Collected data
════

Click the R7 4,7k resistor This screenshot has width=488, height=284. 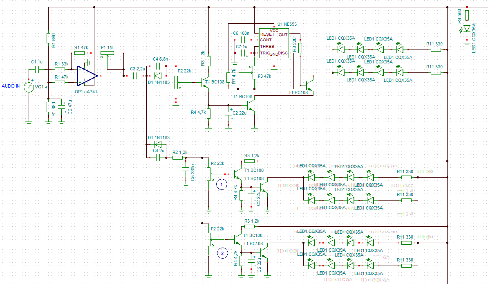[x=228, y=78]
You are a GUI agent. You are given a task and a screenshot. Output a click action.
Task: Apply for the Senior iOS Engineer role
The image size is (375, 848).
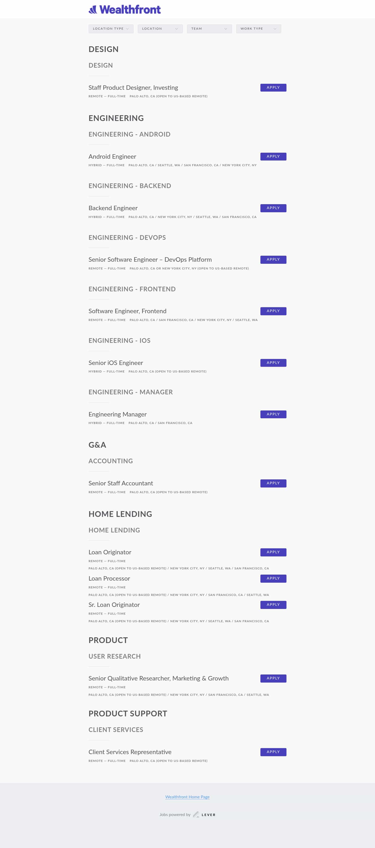click(x=273, y=362)
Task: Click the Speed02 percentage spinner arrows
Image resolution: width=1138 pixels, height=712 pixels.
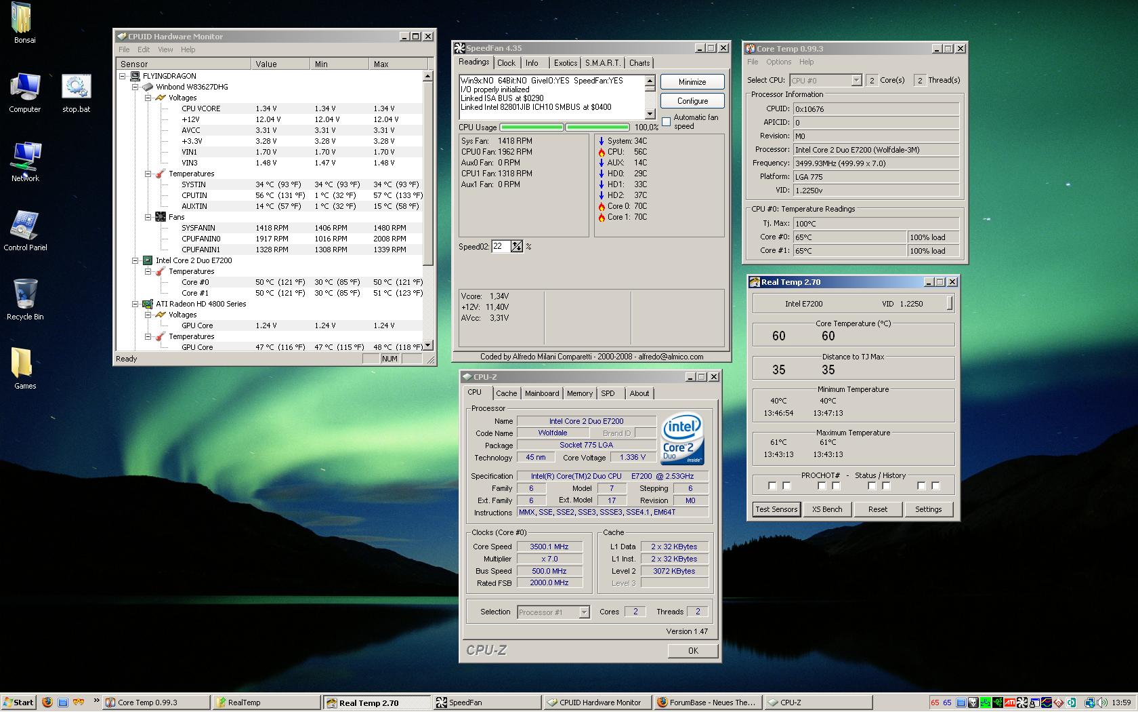Action: [517, 247]
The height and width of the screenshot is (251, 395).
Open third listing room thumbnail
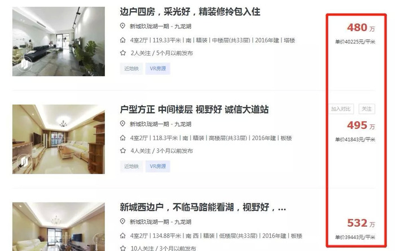tap(59, 227)
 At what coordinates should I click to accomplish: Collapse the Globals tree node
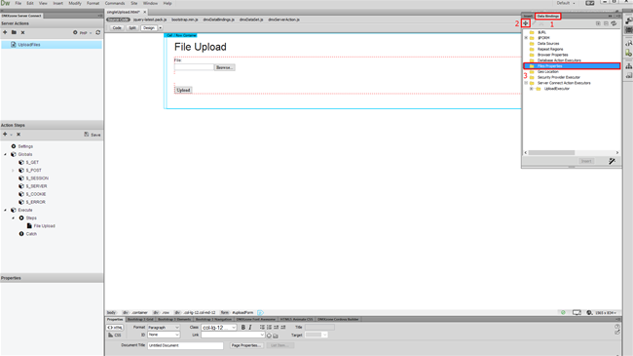pos(5,154)
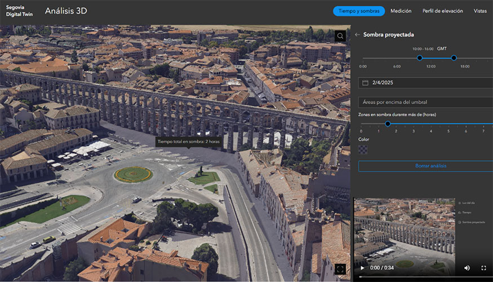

════

Extract, word for word, every line from the one holding "Task: Click the" through the closing line of the data above. Do not include any pictures.

*Response area*:
Task: Click the Speed02 percentage spinner arrows
Image resolution: width=1138 pixels, height=712 pixels.
Action: [517, 247]
The height and width of the screenshot is (251, 395).
Open third listing room thumbnail
tap(59, 227)
 At what coordinates should I click to accomplish: Collapse the Globals tree node
pos(5,154)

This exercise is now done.